Exercise objective: Whenever a line in the material below contains "scrollbar", copy that line.
********
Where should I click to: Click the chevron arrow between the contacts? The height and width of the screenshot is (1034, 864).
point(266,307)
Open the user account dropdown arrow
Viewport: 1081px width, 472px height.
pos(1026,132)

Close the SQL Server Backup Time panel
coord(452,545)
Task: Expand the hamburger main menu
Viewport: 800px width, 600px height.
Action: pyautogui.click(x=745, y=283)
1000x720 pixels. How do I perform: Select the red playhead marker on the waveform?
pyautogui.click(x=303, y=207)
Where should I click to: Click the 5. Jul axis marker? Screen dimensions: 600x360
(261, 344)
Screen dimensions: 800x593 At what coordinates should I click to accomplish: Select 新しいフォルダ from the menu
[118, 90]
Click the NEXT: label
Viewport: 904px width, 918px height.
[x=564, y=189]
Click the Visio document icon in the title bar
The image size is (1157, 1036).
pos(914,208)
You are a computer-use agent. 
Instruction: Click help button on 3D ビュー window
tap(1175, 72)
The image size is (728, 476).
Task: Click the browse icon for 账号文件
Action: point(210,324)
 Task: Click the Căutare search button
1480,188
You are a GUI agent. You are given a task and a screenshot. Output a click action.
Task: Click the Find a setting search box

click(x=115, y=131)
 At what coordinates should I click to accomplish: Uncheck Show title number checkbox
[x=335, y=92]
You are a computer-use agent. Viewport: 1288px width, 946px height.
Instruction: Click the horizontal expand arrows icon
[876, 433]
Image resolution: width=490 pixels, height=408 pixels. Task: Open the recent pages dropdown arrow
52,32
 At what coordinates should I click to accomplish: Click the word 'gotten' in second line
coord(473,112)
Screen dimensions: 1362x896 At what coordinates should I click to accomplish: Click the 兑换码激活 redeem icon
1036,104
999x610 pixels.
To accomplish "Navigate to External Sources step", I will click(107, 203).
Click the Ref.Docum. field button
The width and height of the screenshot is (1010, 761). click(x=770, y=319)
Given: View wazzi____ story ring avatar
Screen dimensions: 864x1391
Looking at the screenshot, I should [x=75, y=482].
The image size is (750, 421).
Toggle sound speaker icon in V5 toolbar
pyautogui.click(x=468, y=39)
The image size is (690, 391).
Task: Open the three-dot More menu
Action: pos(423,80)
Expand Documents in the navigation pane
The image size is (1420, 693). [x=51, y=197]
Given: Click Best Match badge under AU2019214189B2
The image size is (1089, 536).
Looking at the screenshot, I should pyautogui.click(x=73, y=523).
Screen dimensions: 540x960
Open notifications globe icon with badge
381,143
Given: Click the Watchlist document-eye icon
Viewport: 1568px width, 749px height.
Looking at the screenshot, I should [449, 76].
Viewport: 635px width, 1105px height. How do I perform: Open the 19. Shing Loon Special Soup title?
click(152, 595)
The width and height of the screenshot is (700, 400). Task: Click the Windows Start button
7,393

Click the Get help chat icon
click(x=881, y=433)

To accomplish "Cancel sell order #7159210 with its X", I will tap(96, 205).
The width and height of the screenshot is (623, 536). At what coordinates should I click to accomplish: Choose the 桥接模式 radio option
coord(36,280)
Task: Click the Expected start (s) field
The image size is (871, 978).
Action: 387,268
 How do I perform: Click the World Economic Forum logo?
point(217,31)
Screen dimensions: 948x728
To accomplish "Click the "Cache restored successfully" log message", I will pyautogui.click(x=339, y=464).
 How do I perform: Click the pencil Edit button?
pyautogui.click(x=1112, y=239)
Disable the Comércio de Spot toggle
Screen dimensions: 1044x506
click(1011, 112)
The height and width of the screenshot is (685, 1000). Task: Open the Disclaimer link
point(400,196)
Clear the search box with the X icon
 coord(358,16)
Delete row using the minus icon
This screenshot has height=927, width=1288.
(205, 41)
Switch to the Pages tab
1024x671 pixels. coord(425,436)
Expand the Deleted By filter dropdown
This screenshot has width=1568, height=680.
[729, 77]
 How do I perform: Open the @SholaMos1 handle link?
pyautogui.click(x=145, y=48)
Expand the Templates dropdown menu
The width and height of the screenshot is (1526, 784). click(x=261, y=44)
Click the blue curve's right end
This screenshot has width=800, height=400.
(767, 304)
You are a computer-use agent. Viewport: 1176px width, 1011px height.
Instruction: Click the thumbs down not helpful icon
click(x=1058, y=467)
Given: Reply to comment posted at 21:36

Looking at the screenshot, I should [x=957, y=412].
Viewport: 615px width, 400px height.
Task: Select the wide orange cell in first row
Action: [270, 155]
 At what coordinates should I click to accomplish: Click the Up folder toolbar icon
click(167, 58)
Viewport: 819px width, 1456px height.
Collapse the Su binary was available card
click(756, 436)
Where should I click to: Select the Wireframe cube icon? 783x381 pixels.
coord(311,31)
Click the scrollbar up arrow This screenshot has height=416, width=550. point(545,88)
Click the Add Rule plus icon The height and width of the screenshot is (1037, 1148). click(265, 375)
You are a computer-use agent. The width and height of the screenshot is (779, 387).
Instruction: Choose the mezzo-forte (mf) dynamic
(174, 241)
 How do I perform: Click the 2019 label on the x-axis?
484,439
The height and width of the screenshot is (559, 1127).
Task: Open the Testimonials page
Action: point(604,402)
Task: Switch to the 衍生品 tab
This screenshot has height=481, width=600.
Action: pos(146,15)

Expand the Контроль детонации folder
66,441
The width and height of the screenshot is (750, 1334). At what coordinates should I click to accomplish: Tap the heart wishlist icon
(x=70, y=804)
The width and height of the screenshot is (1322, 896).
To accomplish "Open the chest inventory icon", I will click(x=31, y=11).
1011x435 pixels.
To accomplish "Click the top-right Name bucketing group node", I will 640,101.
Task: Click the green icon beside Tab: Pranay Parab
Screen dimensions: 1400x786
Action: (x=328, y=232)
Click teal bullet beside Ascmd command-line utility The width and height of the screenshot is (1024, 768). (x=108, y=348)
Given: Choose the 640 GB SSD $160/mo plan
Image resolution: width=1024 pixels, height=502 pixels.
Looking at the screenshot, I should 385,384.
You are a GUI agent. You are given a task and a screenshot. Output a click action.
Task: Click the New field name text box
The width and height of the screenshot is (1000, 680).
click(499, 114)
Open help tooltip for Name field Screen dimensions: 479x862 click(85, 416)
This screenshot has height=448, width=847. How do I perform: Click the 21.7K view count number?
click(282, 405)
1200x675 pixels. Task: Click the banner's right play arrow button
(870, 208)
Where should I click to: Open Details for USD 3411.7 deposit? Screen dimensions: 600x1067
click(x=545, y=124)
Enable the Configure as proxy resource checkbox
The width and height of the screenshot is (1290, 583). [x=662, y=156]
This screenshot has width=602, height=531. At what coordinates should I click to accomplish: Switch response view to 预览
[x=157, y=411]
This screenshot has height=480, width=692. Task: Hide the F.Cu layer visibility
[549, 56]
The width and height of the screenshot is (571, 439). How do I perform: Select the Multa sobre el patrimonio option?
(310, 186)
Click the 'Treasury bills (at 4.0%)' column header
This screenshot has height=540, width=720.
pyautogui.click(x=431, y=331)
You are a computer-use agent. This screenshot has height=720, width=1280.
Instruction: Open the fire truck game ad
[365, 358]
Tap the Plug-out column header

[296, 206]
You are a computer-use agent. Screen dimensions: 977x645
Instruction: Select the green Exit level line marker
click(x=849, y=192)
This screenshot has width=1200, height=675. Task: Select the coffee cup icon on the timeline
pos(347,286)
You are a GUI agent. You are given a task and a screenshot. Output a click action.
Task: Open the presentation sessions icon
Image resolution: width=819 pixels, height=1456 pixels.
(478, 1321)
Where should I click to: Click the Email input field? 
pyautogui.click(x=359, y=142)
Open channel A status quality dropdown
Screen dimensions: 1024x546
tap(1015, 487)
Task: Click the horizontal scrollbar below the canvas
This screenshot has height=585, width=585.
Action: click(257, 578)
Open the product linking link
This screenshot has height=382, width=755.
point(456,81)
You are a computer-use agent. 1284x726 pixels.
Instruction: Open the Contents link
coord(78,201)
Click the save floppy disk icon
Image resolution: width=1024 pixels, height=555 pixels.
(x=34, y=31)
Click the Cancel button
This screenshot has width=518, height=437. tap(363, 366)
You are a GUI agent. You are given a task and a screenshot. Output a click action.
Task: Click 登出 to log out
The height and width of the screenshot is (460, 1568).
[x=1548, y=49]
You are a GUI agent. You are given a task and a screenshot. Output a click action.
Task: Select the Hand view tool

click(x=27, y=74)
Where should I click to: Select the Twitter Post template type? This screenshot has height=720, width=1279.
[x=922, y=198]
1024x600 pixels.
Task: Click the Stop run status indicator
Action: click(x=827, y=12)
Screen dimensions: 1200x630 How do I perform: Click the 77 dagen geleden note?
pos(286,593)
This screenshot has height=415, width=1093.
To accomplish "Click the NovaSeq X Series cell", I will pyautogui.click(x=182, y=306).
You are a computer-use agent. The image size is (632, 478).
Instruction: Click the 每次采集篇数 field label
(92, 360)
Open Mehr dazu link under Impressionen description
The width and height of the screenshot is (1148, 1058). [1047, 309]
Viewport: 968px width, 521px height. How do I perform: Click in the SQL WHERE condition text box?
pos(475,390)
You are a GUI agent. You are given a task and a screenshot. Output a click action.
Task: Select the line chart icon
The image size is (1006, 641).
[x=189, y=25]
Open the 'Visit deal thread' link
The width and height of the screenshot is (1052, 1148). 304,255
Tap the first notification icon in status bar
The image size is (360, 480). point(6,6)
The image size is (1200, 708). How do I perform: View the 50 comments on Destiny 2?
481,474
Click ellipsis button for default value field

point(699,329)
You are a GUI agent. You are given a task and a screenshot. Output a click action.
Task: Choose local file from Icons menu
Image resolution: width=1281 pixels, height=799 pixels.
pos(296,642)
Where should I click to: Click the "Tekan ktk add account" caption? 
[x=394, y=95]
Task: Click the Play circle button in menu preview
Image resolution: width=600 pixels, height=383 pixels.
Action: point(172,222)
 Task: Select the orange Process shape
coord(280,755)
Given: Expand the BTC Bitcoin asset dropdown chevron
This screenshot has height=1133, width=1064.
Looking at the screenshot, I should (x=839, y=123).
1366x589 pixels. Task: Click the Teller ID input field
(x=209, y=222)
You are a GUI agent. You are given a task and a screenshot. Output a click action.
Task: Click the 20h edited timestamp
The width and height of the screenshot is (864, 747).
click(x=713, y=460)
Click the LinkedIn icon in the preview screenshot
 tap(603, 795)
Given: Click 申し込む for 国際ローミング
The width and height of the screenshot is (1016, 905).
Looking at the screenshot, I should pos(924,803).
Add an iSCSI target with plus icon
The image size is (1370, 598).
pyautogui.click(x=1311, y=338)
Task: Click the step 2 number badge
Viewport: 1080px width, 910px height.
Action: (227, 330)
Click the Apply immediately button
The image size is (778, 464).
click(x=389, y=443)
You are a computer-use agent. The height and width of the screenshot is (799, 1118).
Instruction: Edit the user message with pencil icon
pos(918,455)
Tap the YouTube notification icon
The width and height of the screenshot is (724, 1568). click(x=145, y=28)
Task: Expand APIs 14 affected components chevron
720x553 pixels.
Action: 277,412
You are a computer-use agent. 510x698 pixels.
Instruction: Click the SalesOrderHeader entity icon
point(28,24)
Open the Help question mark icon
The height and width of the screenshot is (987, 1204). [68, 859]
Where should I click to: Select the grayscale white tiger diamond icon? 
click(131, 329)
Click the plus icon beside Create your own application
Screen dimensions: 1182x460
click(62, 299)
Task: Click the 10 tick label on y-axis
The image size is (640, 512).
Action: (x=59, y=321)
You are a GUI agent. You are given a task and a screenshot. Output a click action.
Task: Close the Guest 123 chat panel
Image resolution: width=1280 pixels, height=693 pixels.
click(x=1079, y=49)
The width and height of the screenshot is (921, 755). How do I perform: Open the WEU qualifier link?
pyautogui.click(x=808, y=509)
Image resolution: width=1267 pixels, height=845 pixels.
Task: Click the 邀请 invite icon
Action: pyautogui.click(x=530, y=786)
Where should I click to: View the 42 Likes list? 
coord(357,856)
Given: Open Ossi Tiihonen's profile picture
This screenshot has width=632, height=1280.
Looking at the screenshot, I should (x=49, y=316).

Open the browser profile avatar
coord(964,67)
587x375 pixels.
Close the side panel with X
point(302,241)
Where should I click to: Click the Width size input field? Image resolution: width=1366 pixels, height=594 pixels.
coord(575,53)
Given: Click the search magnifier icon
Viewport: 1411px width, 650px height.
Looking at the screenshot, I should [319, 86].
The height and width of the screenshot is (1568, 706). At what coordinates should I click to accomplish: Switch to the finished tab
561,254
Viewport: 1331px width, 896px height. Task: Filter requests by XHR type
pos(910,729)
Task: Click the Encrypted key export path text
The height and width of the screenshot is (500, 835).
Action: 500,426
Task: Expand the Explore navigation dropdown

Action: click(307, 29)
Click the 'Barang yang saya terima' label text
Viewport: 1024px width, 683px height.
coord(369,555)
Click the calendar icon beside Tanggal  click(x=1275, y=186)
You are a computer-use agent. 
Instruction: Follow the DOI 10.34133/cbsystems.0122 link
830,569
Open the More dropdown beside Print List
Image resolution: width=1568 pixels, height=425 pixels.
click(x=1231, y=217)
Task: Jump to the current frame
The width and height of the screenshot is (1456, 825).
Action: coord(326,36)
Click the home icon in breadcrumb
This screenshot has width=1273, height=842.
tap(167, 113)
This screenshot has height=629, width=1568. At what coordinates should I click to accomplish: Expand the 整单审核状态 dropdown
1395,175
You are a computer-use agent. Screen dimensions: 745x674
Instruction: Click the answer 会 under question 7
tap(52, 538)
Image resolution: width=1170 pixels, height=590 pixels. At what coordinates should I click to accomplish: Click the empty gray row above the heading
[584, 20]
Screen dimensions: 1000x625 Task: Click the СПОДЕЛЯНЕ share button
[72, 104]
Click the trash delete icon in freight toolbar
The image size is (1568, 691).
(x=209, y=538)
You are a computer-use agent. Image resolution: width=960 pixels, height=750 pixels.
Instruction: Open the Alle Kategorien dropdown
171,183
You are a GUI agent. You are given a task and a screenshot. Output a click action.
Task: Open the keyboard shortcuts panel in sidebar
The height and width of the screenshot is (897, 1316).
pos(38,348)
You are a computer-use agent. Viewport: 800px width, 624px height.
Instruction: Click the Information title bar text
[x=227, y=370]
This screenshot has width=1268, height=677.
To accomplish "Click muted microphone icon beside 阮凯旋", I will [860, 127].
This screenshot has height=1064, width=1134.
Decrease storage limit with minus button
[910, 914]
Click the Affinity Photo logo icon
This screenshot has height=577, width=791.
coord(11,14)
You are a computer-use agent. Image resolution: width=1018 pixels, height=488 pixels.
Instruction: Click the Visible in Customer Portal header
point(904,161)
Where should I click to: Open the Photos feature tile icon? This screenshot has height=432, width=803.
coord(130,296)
********
Written response:
Click the scrollbar up arrow This screenshot has height=416, width=550. point(545,88)
Task: Click the horizontal scrollbar below the canvas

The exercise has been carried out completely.